Apesar de não falar em datas, o chefe do Planalto disse que encaminhará a proposta ao Congresso. “Deixo bem claro que isso passa pelo parlamento. Se o parlamento achar que assim deve ser tratada a propriedade privada, aprova. Se achar que a propriedade privada não vale nada, aí não aprova”, frisou. Ele espera aprovação geral da bancada ruralista, composta por 247 deputados e 38 senadores.
Membro da Comissão de Agricultura e Reforma Agrária do Senado, Luis Carlos Heinze (PP-RS) acredita que o tema não terá dificuldades para avançar em nenhuma das Casas. “Em qualquer lugar do mundo, a propriedade é um direito sagrado. Portanto, o que precisamos é respeitar esse direito. Têm casos no país que a reintegração leva dois, três, quatro anos”, destacou.
A proposta pode tramitar em paralelo com outro projeto enviado por Bolsonaro ao Congresso, na semana passada, que trata sobre excludente de ilicitude para agentes em ações de GLO, ou seja, uma espécie de “salvaguarda jurídica” para policiais que, porventura, matarem em serviço. A medida já encontra resistência no parlamento e, caso não seja aprovada, Bolsonaro disse que “GLOs raramente serão editadas”. “A GLO não é uma ação social, chegar com flores na mão. É chegar preparado para acabar com a bagunça. Mas, se não querem, não estou ameaçando ninguém, não. Não tem problema. A caneta Compactor é minha. Não tem GLO. Ponto final.”
A intenção de utilizar as Forças Armadas para reintegrações de posse levanta críticas, pois Exército, Marinha e Aeronáutica são treinados para situações de guerra e de conflito armado, e não para garantir o cumprimento de decisões da Justiça. Porém, o professor Terence Trennepohl, pós-doutor em direito ambiental pela Universidade de Harvard, nos EUA, afirmou ser comum que medidas judiciais desse tipo não sejam cumpridas, principalmente por falta de pessoal.
“De acordo com a Constituição, as Forças Armadas são instituições organizadas, sob a autoridade suprema do presidente da República, e destinam-se à defesa da pátria, à garantia dos poderes e, por iniciativa de qualquer desses, da lei e da ordem. É exatamente aqui que se legitima a proposta do presidente”, avalizou.
Saiba mais
Queda no número de invasões
Os números mais atualizados de invasões de terras rurais no país, divulgados pela Comissão Pastoral da Terra, revelam que, no ano passado, 143 áreas foram apropriadas de forma irregular. Em comparação aos anos anteriores, a estatística caiu: 169 foram invadidas em 2017; e 194, em 2016. A quantidade de invasões a terras indígenas, porém, está em alta. Em 2018 inteiro, o Conselho Indigenista Missionário (Cimi), órgão vinculado à Conferência Nacional dos Bispos do Brasil (CNBB), registrou 111 ocorrências em 76 áreas. Até setembro deste ano, a instituição contabilizou 160 invasões em 153 localidades.

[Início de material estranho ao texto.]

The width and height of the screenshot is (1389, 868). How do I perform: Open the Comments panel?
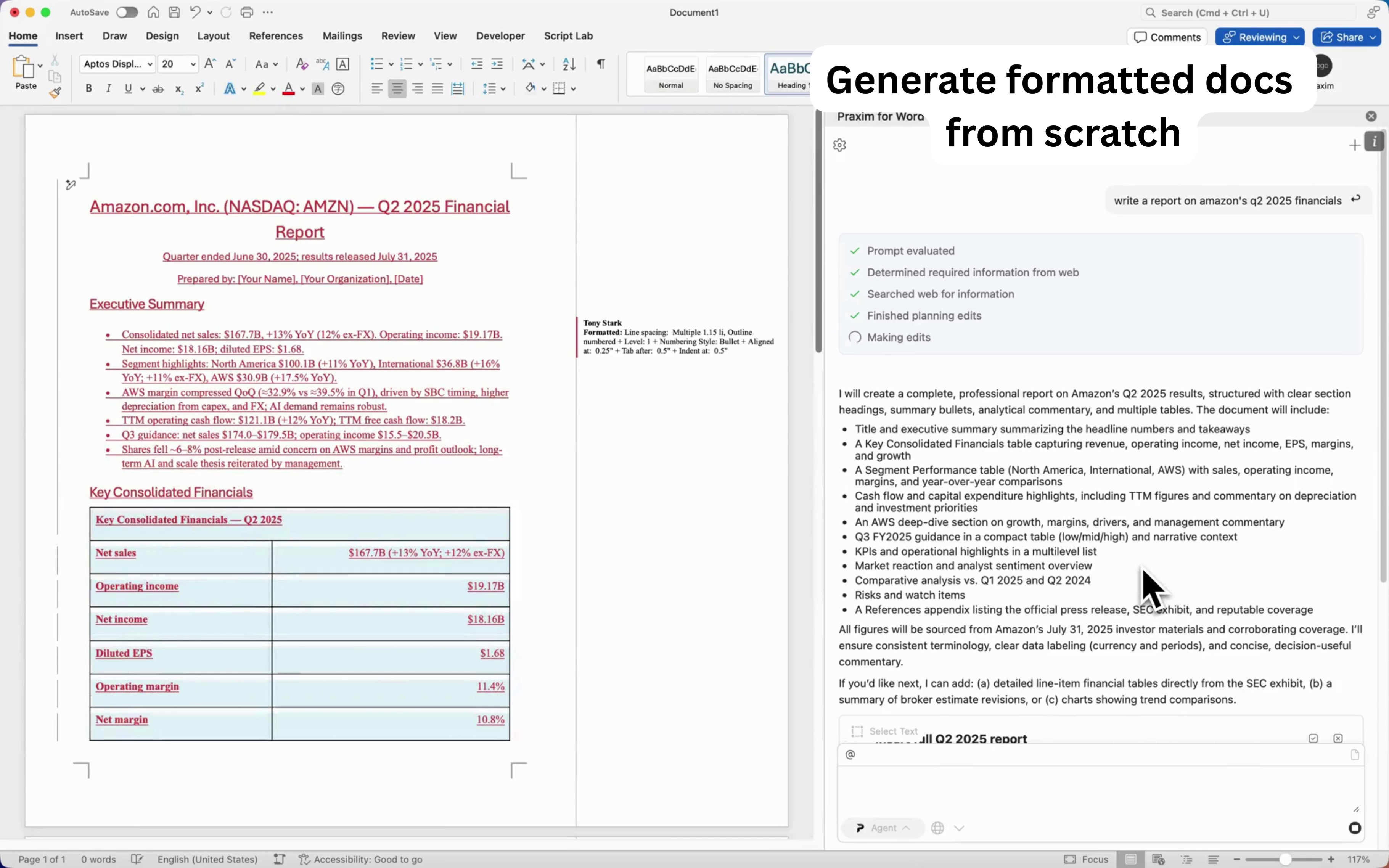(x=1168, y=37)
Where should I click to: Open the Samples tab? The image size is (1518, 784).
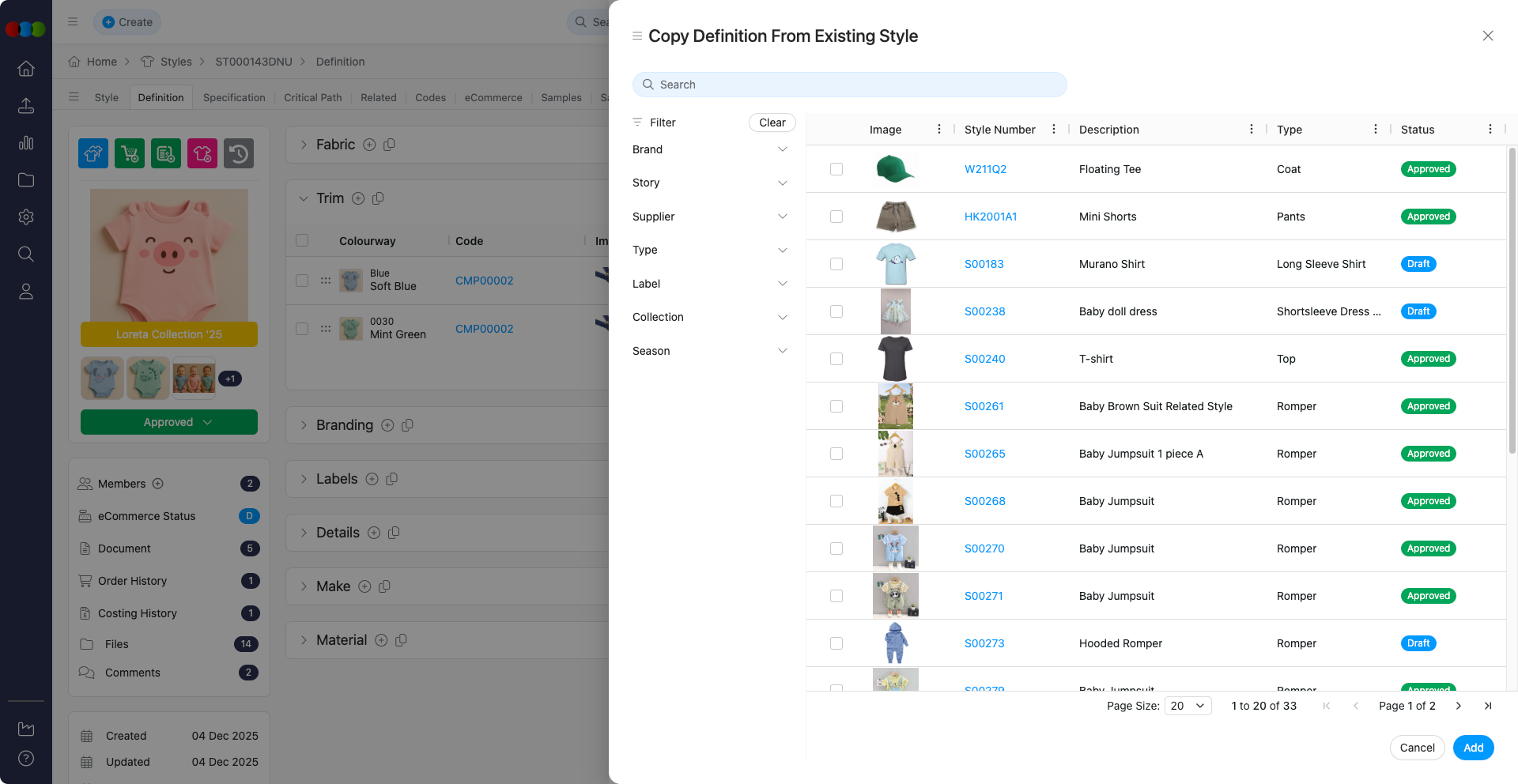pyautogui.click(x=561, y=97)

Rigor contra invasor de casa
O presidente Jair Bolsonaro disse, ontem, que enviará projeto de lei ao Congresso para garantir que uma pessoa armada possa fazer “tudo contra o invasor” dentro de sua casa. “Como você deve se comportar dentro de casa, armado, se alguém entrar? Hoje em dia, como que é a legislação? Queremos garantia absoluta de que, dentro da casa, você pode tudo contra o invasor”, frisou. Segundo o presidente, a medida é parte de um pacote de projetos que o governo deve enviar ao Congresso, composto também pela sugestão de excludente de ilicitude para agentes durante ações de Garantia da Lei e da Ordem (GLO). “Poder Público, não tem o governador (como) proporcionar segurança para todo mundo 24h. Dentro de casa, você tem de ser dono de você”, argumentou, sem detalhar o teor da proposta. “Qualquer pessoa que entrar na sua casa, você pode ter o poder absoluto sobre ela”, repetiu.